A similar capability is available on the 128-kbit X24128 from Xicor. The I2C-compatible memory includes a block-lock capability that resembles the chips from STMicroelectronics. It also includes a 32-word page-write capability, a data-retention guarantee of 100 years, and an endurance of 100,000 cycles.
Along with pure memory functions, a number of companies have leveraged the ability to integrate small amounts of EEPROM storage on a chip with other functions. The result is a wide variety of peripheral support functions: digital potentiometers (DACs with EEPROM-based data-input registers) that remember their last setting, configuration switch replacements, and specialty devices that target markets such as the PC industry.
Check out the mixture of logic and EEPROM in the chip developed by Philips Semiconductors to support Pentium II chip sets. The PCA8550 combines a 4-bit 2:1 multiplexer and a 1-bit latch (Fig. 5). This device replaces mechanical configuration jumpers and switches with a simple-to-configure memory to speed motherboard setup and reduce potential damage from handling.
Housed in a 16-pin SO package, the chip is programmed via its I2C serial bus using a 2-byte sequence. The first serial byte transmitted to the chip contains a 7-bit address and a 1-bit command (Read/Write). This data determines the direction of the data transfer from the chip's nonvolatile register to the host (Read), or from the host to the chip's nonvolatile register (Write). The second byte holds data bits. Depending on the state of the command bit, these bits will supply data to the 5 EEPROM bits that control the multiplexer and latch. Or, they'll capture the state of the EEPROM bits and return that information to the host.

EXCERPTED RECORDS

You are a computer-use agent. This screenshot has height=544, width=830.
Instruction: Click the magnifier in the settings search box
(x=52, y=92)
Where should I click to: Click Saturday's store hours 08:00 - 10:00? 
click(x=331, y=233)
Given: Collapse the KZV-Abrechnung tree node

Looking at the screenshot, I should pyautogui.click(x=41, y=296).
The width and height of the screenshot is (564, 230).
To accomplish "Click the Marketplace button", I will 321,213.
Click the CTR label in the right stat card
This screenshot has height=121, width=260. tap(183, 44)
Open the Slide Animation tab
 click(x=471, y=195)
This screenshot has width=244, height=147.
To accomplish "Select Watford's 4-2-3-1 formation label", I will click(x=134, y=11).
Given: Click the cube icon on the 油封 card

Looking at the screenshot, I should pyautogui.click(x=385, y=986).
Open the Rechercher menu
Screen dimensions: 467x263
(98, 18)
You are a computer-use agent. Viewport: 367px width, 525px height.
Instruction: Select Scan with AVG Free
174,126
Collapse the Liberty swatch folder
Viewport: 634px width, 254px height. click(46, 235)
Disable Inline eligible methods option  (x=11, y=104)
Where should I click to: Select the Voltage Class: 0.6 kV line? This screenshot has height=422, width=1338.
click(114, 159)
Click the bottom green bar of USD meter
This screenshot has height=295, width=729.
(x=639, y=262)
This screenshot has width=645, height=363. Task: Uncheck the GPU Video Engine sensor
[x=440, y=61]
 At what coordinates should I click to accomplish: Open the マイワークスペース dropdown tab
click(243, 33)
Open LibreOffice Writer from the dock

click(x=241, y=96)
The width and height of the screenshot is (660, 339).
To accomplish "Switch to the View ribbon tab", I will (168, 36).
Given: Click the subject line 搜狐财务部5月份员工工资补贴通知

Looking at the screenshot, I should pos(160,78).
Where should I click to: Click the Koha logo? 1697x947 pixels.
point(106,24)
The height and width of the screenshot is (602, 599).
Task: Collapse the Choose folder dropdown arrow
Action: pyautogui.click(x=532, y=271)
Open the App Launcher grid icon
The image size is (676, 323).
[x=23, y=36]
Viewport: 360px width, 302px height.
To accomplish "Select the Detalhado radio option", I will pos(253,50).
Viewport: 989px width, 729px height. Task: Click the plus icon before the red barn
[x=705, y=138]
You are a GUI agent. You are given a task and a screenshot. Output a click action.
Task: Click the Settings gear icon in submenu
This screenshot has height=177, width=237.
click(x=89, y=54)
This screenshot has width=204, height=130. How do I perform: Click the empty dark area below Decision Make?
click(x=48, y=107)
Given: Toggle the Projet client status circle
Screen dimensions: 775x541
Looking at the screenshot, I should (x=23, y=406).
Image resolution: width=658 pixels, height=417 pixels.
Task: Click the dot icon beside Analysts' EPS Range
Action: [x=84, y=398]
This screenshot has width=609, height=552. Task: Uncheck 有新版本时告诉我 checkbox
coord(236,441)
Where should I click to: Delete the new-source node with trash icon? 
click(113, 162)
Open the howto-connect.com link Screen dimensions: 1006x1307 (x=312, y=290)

ASSIGNMENT A
Answer these from the EEPROM passage:
(i) What size of page-write capability does the X24128 include?
(ii) What two logic functions does the PCA8550 combine?
(iii) What do the digital potentiometers remember?
ASSIGNMENT B
Decide whether each statement agrees with the EEPROM passage, and back each yes or no with the deciding words quoted from it:
(i) The X24128 carries a data-retention guarantee of 100 years.
(ii) The X24128 has an endurance of 1,000,000 cycles.
(iii) In the 2-byte programming sequence, the second byte holds the data bits.
The records are not used here.

RESPONSE BOX A
(i) A 32-word page-write capability.
(ii) A 4-bit 2:1 multiplexer and a 1-bit latch.
(iii) Their last setting.

RESPONSE BOX B
(i) Yes: "a data-retention guarantee of 100 years"
(ii) No: "an endurance of 100,000 cycles"
(iii) Yes: "The second byte holds data bits."